England embarrassed by Sri Lanka and heading for early Cricket World Cup exit

Sometimes the only way is down. Since arriving in India, England have now lost four games, their confidence, their reputation and at times it seems all reason – and it isn’t over yet. In one of India’s most batting-friendly venues, against struggling, injury-ravaged opponents, England won the toss, chose to bat and were skittled for just 159, the lowest total ever registered on this ground in a one-day international.

From there, Sri Lanka’s second victory of the tournament was humiliatingly straightforward. After a fortnight in freefall, this was supposed to be the moment England’s bungee rope pulled taught and they started flying upwards. It turned out there were further depths to plumb, and with India next up on Sunday they might be a long way from rock-bottom yet.

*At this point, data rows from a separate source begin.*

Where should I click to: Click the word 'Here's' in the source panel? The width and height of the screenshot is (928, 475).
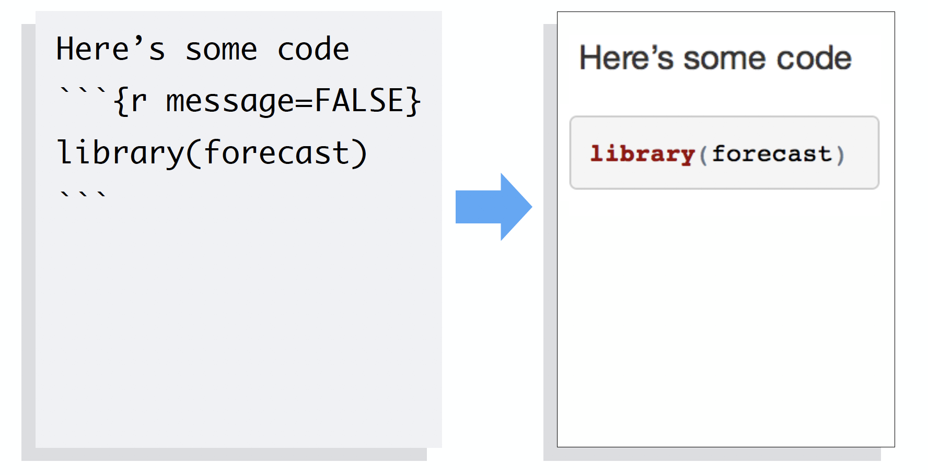pyautogui.click(x=110, y=50)
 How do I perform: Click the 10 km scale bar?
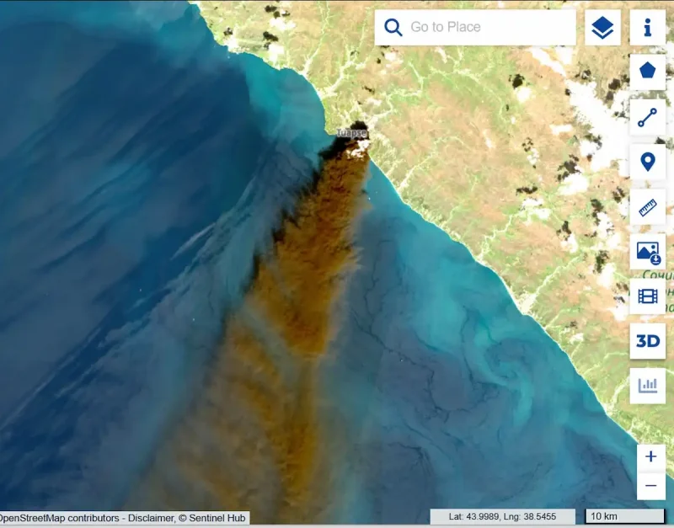coord(624,516)
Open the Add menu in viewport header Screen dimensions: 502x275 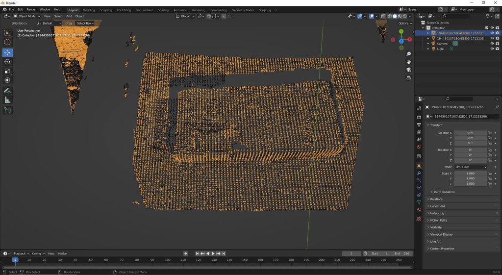(x=69, y=16)
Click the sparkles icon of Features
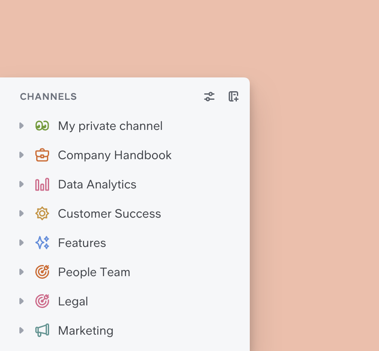Image resolution: width=379 pixels, height=351 pixels. 42,243
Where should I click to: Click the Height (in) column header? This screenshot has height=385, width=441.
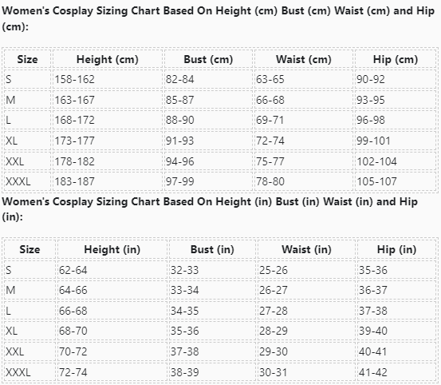click(x=112, y=249)
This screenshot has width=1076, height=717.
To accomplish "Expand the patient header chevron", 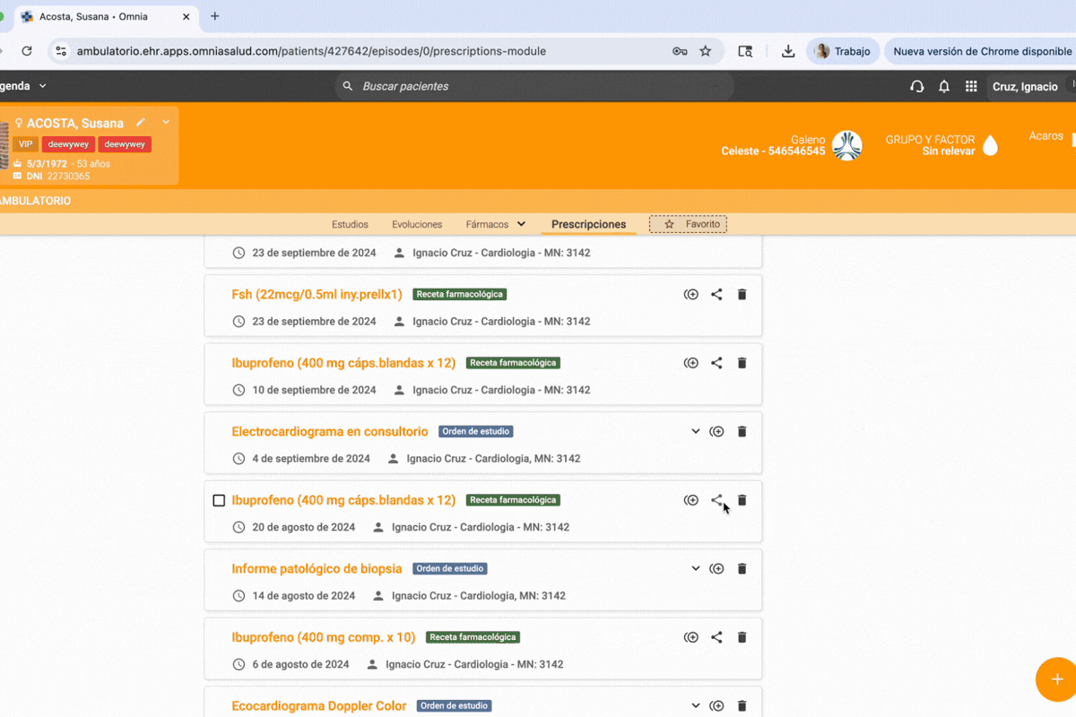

After making three changes for last Saturday’s thrashing by South Africa there were three more here, with the aim – laughable in hindsight – of bolstering their batting. For the first time ever in ODIs, and the first time in any format for more than a century, England picked a team without any players younger than 30. Clearly they had concluded, as Mike Pence said recently of Vivek Ramaswamy, that now is not the time for on-the-job training. Or alternatively, that it would be wise to protect those players who might have another World Cup in them from further scarring.

Because this team is not so much bad as broken. There is no simple sporting explanation for their collapse, in a must-win game, from 45 without loss to 85 for five and onwards, downwards from there, for the way that senior players, primed and pressure-tested, in full knowledge of the team’s position and their own responsibility, so meekly surrendered. This is not to belittle Sri Lanka, but it certainly helps when your opponents are so willing to beat themselves.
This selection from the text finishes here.